Organization of China

The National Society of Taiwan Studies (NSTS) is a non-governmental academic organization in the People's Republic of China composed of scholars, related personnel, and groups engaged in research on Taiwan and cross-strait relations. Its current address is on the fourth floor of Building B, Tsinghua Tongfang Building, Shuangqing Road, Haidian District, Beijing.

== History ==
On August 16, 1988, the Taiwan Research Association (later known as the National Taiwan Research Association) was established. Its purpose was to build a platform for exchange for experts and scholars engaged in the study of Taiwan issues and cross-strait relations on both sides of the Taiwan Strait and at home and abroad, to promote academic activities, enhance exchanges, friendship and cooperation among scholars, and promote the peaceful development of cross-strait relations and the Chinese unification.

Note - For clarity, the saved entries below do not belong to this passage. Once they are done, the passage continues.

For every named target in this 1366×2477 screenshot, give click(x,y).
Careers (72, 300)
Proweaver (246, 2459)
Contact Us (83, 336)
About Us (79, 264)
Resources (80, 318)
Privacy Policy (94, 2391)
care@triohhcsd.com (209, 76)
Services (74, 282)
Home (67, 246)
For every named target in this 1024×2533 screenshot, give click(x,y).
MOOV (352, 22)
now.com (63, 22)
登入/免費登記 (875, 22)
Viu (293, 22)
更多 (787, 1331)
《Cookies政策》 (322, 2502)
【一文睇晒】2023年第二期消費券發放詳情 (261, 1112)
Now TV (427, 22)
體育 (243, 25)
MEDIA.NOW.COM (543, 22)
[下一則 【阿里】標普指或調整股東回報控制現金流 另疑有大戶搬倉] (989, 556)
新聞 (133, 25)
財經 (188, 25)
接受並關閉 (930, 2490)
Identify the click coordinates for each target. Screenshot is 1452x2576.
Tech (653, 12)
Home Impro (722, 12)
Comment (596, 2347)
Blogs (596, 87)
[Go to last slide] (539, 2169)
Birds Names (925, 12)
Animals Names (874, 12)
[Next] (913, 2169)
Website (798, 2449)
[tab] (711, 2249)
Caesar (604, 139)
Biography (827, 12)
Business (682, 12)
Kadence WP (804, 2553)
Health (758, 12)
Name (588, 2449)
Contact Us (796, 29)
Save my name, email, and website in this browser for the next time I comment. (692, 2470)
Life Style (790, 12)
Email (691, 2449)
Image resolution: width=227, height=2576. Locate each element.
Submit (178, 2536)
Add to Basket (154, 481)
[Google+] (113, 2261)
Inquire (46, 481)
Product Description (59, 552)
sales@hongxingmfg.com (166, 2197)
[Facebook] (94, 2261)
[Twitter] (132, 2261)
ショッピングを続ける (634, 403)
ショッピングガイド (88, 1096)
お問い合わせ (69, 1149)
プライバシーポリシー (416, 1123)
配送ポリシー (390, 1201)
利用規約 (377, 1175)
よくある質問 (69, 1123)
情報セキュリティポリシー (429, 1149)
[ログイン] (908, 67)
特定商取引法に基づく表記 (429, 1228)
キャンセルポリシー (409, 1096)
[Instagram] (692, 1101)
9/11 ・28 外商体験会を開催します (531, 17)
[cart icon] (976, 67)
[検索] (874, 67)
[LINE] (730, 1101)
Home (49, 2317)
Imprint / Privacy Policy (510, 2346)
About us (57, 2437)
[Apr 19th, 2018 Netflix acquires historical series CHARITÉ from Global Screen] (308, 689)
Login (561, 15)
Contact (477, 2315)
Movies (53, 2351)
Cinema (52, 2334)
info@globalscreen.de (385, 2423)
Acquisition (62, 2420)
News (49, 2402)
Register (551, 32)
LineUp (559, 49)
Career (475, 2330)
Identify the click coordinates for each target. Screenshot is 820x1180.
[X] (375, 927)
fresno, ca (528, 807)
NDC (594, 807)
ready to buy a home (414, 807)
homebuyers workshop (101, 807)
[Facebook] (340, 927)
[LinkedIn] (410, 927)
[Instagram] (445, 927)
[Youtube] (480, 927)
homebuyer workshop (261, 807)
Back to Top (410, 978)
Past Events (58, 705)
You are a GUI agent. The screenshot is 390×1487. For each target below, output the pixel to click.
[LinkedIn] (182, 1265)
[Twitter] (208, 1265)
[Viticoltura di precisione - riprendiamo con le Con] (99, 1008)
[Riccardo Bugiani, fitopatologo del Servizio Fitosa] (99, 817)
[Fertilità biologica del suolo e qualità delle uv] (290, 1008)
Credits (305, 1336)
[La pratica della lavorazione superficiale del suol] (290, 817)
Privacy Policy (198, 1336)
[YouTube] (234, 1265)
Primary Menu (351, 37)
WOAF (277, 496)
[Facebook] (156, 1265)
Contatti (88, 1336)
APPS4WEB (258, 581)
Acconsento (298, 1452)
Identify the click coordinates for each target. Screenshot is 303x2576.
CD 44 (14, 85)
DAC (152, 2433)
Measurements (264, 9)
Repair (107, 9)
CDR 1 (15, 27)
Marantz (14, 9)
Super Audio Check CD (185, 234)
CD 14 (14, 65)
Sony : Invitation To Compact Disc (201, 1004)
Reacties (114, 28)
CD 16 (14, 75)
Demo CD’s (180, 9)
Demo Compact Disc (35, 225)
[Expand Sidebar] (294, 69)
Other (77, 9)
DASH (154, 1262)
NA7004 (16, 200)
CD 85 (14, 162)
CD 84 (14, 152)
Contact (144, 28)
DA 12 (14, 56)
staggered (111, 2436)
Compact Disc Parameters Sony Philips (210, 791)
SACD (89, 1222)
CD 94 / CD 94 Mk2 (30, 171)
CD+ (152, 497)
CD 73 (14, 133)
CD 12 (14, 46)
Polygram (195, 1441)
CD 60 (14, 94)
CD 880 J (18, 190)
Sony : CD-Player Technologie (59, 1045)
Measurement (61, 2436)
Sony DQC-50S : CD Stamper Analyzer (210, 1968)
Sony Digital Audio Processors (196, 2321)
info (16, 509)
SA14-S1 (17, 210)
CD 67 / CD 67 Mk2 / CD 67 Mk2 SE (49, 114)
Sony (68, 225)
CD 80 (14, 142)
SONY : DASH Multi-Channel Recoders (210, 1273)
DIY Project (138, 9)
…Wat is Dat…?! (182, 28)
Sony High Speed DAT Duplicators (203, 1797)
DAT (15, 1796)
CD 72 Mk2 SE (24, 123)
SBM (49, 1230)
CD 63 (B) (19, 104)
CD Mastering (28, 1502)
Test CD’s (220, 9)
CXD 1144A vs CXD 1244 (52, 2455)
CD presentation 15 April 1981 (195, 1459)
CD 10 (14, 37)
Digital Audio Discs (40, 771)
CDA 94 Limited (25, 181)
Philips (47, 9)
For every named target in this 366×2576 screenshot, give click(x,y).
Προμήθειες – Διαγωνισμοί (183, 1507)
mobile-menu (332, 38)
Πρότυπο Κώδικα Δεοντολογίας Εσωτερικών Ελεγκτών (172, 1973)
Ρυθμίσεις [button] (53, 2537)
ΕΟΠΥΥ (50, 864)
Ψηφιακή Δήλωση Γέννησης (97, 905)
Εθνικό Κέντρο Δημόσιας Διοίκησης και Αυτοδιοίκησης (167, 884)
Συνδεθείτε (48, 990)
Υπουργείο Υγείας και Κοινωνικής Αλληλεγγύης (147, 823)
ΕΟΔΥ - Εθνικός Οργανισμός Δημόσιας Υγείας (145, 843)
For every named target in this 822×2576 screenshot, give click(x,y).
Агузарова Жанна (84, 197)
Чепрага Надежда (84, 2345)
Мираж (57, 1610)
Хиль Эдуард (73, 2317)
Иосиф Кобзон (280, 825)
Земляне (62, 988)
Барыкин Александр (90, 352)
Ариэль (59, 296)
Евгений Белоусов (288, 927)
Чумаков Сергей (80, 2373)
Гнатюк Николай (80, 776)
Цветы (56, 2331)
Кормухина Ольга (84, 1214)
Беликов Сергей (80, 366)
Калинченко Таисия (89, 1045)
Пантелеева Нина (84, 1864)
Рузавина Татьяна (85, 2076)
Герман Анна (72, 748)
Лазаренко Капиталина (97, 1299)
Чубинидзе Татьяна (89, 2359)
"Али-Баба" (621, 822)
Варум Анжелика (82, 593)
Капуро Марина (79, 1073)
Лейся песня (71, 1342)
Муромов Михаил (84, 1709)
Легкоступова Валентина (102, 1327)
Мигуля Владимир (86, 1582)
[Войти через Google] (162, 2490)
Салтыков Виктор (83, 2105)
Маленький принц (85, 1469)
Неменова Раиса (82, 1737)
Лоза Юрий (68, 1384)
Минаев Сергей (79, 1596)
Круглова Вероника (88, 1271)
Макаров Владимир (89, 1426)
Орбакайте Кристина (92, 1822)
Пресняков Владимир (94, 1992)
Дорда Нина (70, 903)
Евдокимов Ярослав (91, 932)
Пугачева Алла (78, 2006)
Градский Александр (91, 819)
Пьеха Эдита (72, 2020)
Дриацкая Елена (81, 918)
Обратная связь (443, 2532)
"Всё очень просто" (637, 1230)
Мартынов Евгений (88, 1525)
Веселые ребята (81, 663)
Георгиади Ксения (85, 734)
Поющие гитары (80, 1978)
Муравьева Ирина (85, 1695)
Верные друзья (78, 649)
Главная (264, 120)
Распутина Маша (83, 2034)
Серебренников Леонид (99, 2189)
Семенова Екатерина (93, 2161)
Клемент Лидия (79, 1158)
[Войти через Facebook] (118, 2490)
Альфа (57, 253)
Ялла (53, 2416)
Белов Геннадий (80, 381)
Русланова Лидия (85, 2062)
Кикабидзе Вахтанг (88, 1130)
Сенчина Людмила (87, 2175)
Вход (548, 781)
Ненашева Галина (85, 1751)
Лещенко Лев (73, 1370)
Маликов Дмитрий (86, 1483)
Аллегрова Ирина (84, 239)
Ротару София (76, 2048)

Since 1991, the National Taiwan Studies Association, the All-China Federation of Taiwan Compatriots and the Institute of Taiwan Studies habe jointly hosted the "Cross-Strait Relations Academic Symposium" every year, referred to as the "Three-Taiwan Conference". The 27th session in 2018 has never been cancelled. On October 11–12, 2013, the 21st Century Foundation and the National Taiwan Studies Association hosted the first "Cross-Strait Peace Forum".

== Organization ==
The highest authority of the National Taiwan Studies Association is the General Assembly of Members. The council is the executive body of the General Assembly of Members. The Standing Council is elected by the council and exercises some of the powers of the council during the recess of the council and is responsible to the council. The Association has a President, Vice Presidents and Secretary-General, among whom the Secretary-General is the legal representative of the Association.